*Problem to work on*. Copy out the entries that follow, exactly as written.

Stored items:
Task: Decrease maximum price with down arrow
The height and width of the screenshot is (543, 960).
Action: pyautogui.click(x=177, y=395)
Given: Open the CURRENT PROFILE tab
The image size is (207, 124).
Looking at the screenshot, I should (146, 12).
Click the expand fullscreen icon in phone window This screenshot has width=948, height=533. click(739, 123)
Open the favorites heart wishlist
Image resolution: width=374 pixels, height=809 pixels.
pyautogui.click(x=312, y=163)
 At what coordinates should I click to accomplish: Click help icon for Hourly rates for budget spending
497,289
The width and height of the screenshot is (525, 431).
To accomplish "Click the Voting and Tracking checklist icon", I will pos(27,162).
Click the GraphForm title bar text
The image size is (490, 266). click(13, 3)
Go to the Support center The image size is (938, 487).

*Output for this task*.
Task: Decrease maximum price with down arrow
The height and width of the screenshot is (543, 960).
Action: pyautogui.click(x=177, y=395)
Given: Open the CURRENT PROFILE tab
The image size is (207, 124).
Looking at the screenshot, I should (146, 12).
Click the expand fullscreen icon in phone window This screenshot has width=948, height=533. click(739, 123)
Open the favorites heart wishlist
Image resolution: width=374 pixels, height=809 pixels.
pyautogui.click(x=312, y=163)
 At what coordinates should I click to accomplish: Click help icon for Hourly rates for budget spending
497,289
The width and height of the screenshot is (525, 431).
To accomplish "Click the Voting and Tracking checklist icon", I will pos(27,162).
Click the GraphForm title bar text
The image size is (490, 266). click(13, 3)
Go to the Support center The image size is (938, 487).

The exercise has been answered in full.